The ad itself appears to be AI-generated with some human editing layered on top — which tracks, because nothing says "join our elite team" quite like art that was clearly spit out by a prompt and a prayer. Look, we're not opposed to creative recruiting. Policing in San Francisco genuinely needs more officers, and reaching younger demographics matters. But this particular execution raises a few uncomfortable questions.
First: who approved this budget line item? Taxpayers are funding AI-generated recruitment content that looks like it was thrown together during someone's lunch break. Second: who exactly is this targeting? As one local noted, "Going with a Fortnite theme probably would've been better for the age they're targeting" — because GTA's core nostalgia demographic is currently deep into mortgages, not career pivots into law enforcement.
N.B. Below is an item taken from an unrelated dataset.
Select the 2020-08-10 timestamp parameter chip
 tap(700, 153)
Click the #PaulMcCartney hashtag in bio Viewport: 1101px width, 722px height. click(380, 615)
Another resident put it more bluntly: "If they wanted it to be accurate, the guy with the clipboard would be using ChatGPT to write his report instead."
Here's the thing — SFPD has a real staffing crisis, and recruitment should be creative. But there's a difference between meeting people where they are and producing low-effort AI slop that accidentally highlights the gap between the department's marketing and its reality. If you're going to sell the dream, at least make sure the helicopters in the ad actually exist in the fleet.